しかし、従来のSIMでは、TIRF-SIMやGI-SIMのような技術が使用されるが、これらは表面に限定された照明を利用しており、イメージング深度に制約がある。また、LiMoやHiLoアルゴリズムのような背景除去方法も有望な結果を示しているが、解像度は回折限界に制約される。さらに、従来のISMシステムはシリアルスキャン構成（例えば、ガルバノミラーを使用）であり、低速なイメージング速度に悩まされている。これを解決するために、デジタルマイクロミラーデバイスやスピニングディスクを利用した並列スキャンISMが開発されたが、計算の複雑さが増し、複数の中心位置を特定する必要があるため、リアルタイム処理が困難になる問題がある。

3. 解決方法の提案と結果

そこで、本研究では、ピクセル再割り当てラインスキャン顕微鏡（PRLM）を提案し、大規模な3D超解像イメージングを実現した。記録されたライン画像を各スキャン位置のライン照明中心に再割り当てして解像度を向上させ、次にHiLoアルゴリズムを適用して背景信号を除去する。この簡単な設計により、PRLMは密度の高い厚い生物試料の超解像イメージングに適した容易でコンパクトな低コストのソリューションとなる。

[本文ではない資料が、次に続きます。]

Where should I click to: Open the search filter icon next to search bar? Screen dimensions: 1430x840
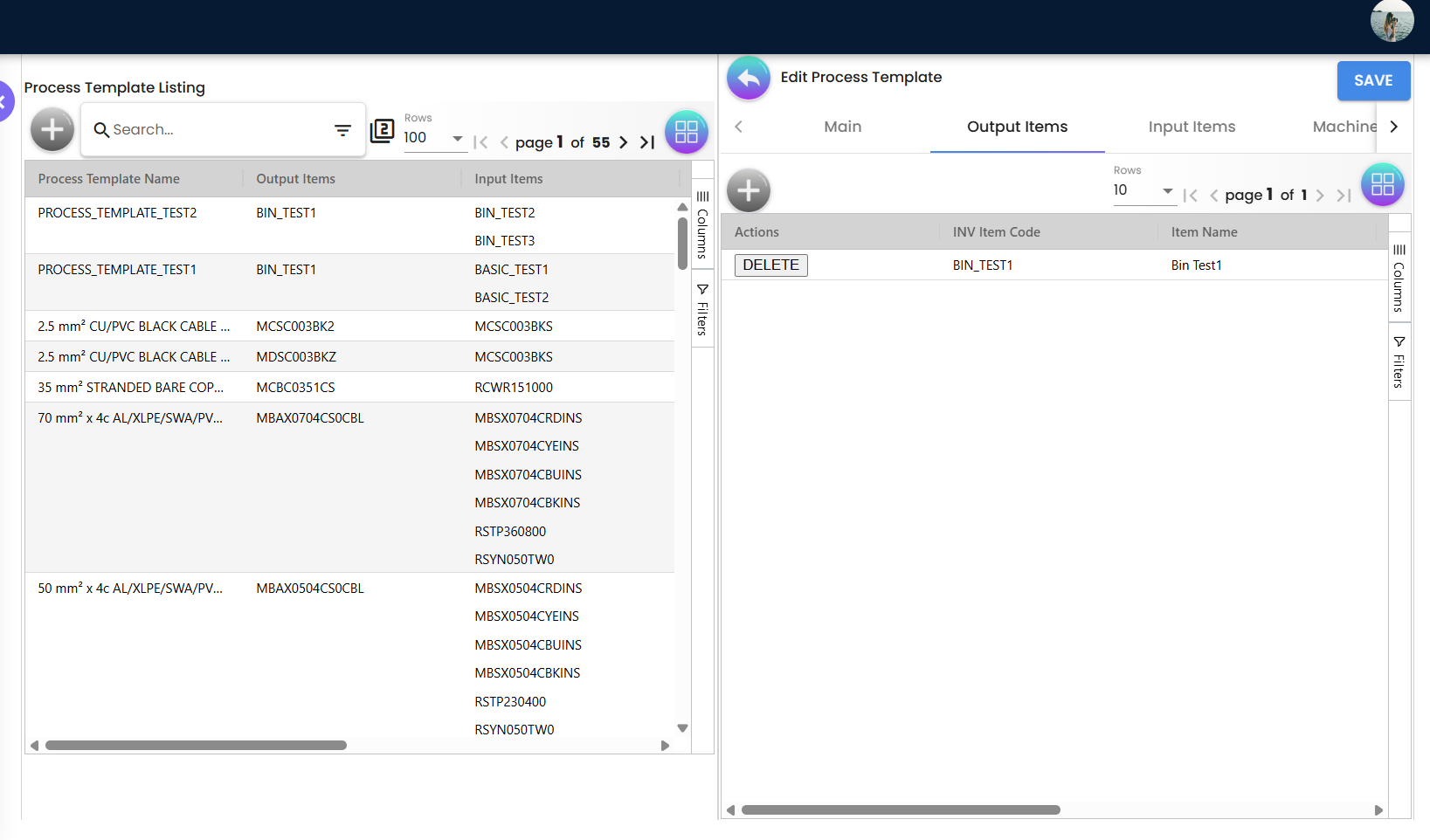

シミュレーションと実験の結果、PRLMは0.41 µmの解像度と3400ピクセル/ミリ秒のイメージング速度を達成した。シミュレーションと実験により、蛍光ビーズのPSFが評価され、U-2 OS細胞や花粉粒などの生物試料の3Dイメージング能力が実証された。これらの結果は、PRLMが大規模生物試料の超解像可視化に適した強力なツールであることを確認した。

仕様: Cobolt社のCalypsoTMレーザー発振器（491 nm連続波レーザー）は、本研究で使用された。